What bothers me most about both of these episodes, frankly, is that Dave is something of a killjoy. He seems on edge, authoritarian. He snaps at everyone during "Goofy Ball," and I don't fully believe that he is trying to show a sensitive side to the staff in "Rat Funeral"; he doesn't seem wounded by their opprobrium, so why would he make the effort to change their minds? Maybe the underlying problem, at least with "Rat Funeral," is that there seems to have been some effort to inject warmth into the scenario — witness Dave's speech to Mr. James about how Mike allowed the staff their humanity when they spend all day dealing with war and crime and so forth. Pretty dire stuff for a show that has to this point not shown the staff reporting on war and crime and so forth; it feels like protesting too much about doing the episode at all. I hope for a return to the Dave who is at the center of the staff's insanity, rather than sitting off uncomfortably by himself at the cantina, barely included and unable to join in the repartee.

Grade: "Goofy Ball," B+; "Rat Funeral," B-

Stray observations:

– Out of left field references: Lisa's repeated invocation of Julius and Ethel Rosenberg. (Dave: "What is your obsession with the Rosenbergs?") Dave geek alert: Knowing too much about the career of Yoko Ono. ("A lot of people think that her work on Double Fantasy wasn't … completely disruptive.")

Hey, It's The Nineties! Watch: The conspiracy theory that Dennis Miller spins involves Vince Foster and BCCI.

– After its inaugural appearance in "NTINBEOJL," the break room (or as the staff are currently referring to it, the "kitchenette") is practically the home base for these two episodes — from Joe's homebrew electronics workbench to the reappearance (and quick demise) of Mike (or perhaps, Mike's friend).

– Dave's deadpan recital of all the shades of blue shirt that only he can discern, ending with "… and standard blue," is a little off model — Dave is typically aware and apologetic about the ways he deviates from normalcy — but it's adorable nonetheless. (I'm not sure why it's Rainman-like, however — was Rainman obsessed with tiny distinctions? Or does she mean that he can see categories no one else can see?)

– Bill's speeches at the rat funerals are another example of snowballing comedy. I especially like the cut from the rat trap going off in the break room (as seen above) to Bill intoning, "Friendship — what is it?" out in the hall. ("A shared piece of cheese, perhaps, or a tasty bean.")

Quote: "Gay? And you do realize that by 'gay' I mean a man who has sex with other men?"

Episode: "Goofy Ball" (9/26/95)

Context: Bill joins Joe and Dave's discussion about why Dave won't go out with Sheila the model (Joe: "Fear? Impotence?"), brilliantly staged with Lisa stewing in the foreground while pretending to read a newspaper, and punctuated by Matthew and Beth running past with the goofy ball.

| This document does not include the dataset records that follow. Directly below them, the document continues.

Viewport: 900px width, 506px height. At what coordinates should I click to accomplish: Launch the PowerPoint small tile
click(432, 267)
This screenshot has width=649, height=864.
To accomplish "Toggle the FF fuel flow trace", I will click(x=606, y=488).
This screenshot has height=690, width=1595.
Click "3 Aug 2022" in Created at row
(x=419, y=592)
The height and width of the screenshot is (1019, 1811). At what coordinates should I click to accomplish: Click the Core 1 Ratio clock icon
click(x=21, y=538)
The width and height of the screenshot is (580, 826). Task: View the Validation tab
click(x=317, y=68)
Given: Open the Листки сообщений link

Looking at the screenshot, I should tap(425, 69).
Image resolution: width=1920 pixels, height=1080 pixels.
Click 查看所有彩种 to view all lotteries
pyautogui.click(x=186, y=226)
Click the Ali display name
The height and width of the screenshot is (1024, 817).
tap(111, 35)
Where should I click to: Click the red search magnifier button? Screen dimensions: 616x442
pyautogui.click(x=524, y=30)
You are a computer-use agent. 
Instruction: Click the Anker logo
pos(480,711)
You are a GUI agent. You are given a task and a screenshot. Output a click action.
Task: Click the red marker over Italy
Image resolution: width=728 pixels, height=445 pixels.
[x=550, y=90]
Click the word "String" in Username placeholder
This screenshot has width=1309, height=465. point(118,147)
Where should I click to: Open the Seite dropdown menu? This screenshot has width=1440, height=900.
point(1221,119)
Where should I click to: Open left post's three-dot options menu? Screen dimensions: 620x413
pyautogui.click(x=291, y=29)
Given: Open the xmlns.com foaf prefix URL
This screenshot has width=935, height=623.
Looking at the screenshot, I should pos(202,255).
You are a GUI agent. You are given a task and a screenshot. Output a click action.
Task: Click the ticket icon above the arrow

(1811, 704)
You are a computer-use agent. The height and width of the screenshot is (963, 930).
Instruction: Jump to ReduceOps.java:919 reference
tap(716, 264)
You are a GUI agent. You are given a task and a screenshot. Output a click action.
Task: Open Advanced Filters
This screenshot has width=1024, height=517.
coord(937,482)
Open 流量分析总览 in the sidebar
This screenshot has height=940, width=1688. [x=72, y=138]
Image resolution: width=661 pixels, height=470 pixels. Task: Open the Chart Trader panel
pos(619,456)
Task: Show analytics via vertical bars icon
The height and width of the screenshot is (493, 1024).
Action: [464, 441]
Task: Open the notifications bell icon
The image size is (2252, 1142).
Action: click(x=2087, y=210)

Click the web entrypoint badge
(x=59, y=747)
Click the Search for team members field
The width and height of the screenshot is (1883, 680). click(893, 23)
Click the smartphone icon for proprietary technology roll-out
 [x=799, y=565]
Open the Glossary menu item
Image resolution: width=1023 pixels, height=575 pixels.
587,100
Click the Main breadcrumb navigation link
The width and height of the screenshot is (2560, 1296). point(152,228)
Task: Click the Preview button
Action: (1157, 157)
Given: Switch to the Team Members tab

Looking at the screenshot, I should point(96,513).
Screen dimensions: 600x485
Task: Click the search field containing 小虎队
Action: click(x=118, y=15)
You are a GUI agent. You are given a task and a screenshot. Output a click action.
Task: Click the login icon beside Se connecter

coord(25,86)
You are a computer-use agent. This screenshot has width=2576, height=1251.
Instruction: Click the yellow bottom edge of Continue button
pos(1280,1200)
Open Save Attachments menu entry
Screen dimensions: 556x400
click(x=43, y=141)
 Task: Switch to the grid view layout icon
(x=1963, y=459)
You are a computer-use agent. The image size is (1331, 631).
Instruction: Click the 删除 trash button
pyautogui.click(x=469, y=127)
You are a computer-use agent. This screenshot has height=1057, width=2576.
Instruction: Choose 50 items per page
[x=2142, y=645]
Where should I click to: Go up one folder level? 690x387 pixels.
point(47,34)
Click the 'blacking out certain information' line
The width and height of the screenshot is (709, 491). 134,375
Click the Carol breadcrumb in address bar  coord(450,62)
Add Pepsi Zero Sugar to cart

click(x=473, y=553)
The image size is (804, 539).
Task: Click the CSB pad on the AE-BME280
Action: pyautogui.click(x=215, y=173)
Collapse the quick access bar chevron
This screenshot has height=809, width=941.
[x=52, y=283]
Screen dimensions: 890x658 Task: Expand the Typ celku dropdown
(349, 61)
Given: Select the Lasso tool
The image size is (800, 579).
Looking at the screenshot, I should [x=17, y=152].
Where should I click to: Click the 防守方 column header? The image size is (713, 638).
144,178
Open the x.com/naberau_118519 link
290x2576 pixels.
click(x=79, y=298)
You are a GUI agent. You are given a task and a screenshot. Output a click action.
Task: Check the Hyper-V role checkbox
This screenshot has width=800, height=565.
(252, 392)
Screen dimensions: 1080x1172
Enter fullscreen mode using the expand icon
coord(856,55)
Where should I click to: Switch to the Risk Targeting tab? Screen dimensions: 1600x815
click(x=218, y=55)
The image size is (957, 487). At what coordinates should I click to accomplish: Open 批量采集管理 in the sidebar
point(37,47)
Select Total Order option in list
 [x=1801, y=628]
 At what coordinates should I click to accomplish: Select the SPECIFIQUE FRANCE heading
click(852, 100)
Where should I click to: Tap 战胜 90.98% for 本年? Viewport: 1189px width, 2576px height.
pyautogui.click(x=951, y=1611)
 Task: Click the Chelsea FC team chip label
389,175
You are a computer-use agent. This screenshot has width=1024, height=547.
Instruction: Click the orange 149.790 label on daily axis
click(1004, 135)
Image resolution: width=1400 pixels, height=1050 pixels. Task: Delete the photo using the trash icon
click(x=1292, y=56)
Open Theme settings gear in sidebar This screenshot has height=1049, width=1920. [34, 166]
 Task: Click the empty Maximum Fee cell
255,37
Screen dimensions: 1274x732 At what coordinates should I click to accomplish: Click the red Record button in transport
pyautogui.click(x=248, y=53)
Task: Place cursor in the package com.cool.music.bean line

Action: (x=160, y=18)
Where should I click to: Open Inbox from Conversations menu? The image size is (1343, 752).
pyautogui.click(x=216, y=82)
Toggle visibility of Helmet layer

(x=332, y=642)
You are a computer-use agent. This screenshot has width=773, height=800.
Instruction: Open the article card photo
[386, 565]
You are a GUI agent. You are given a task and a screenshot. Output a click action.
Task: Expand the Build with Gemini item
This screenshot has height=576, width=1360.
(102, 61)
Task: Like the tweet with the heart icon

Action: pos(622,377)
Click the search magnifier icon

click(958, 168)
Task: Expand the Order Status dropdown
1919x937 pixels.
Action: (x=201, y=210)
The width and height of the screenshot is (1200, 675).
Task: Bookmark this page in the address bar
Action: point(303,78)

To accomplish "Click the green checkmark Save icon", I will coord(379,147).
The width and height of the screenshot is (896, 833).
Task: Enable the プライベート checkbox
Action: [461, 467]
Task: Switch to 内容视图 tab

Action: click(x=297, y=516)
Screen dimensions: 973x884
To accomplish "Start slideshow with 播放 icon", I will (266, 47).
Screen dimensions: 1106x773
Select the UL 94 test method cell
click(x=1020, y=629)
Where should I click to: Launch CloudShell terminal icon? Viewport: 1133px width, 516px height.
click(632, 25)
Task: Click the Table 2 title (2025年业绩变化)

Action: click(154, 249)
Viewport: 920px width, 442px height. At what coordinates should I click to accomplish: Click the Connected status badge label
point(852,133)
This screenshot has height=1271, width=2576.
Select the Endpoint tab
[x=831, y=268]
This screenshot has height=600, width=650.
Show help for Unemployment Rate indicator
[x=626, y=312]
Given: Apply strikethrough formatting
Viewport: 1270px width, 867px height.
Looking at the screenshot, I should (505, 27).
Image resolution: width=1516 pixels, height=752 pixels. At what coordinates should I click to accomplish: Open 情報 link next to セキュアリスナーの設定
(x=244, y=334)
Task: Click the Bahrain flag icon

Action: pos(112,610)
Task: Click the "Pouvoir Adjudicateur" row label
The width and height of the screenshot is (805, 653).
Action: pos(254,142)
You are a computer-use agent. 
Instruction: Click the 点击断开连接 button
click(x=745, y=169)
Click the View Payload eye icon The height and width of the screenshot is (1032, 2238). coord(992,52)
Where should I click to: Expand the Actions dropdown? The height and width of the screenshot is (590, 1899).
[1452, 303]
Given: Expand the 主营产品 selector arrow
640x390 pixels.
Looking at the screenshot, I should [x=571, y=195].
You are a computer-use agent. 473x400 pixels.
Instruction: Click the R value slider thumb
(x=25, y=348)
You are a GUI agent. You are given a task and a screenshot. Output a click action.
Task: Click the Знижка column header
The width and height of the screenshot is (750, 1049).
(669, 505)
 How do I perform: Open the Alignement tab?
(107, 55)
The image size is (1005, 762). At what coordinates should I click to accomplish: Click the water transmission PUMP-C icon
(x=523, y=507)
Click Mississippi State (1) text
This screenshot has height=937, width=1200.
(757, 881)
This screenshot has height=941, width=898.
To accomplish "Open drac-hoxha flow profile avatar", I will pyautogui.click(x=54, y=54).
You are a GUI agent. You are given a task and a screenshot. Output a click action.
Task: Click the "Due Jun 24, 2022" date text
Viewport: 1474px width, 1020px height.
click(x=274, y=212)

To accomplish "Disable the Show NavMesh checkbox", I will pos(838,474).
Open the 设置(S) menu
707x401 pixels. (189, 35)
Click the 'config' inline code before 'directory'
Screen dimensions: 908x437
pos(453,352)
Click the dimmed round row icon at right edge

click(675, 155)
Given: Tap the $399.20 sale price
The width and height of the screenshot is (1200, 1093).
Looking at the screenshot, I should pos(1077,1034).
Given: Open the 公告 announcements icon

Real-life uses:: When you suspect that the person whose sexuality needs clarification might misunderstand your question.

– The apartment building where my grandmother lived during my youth had a mail drop and a trash chute. That clunk-a-bump-bump sound of trash receding into the bowels of the building really brings back memories. (The mail drop, luckily, was only sized to fit standard envelopes.) I also get a little twinge of nostalgia from seeing Catherine putting her earring back on after she's done talking on the phone, something I associate with my mother's generation (or maybe I just wear smaller, less unwieldy earrings than the rest of womankind).

– Mysteries Of Sitcomville: Why do all television-show break rooms contain signage encouraging people to drink coffee?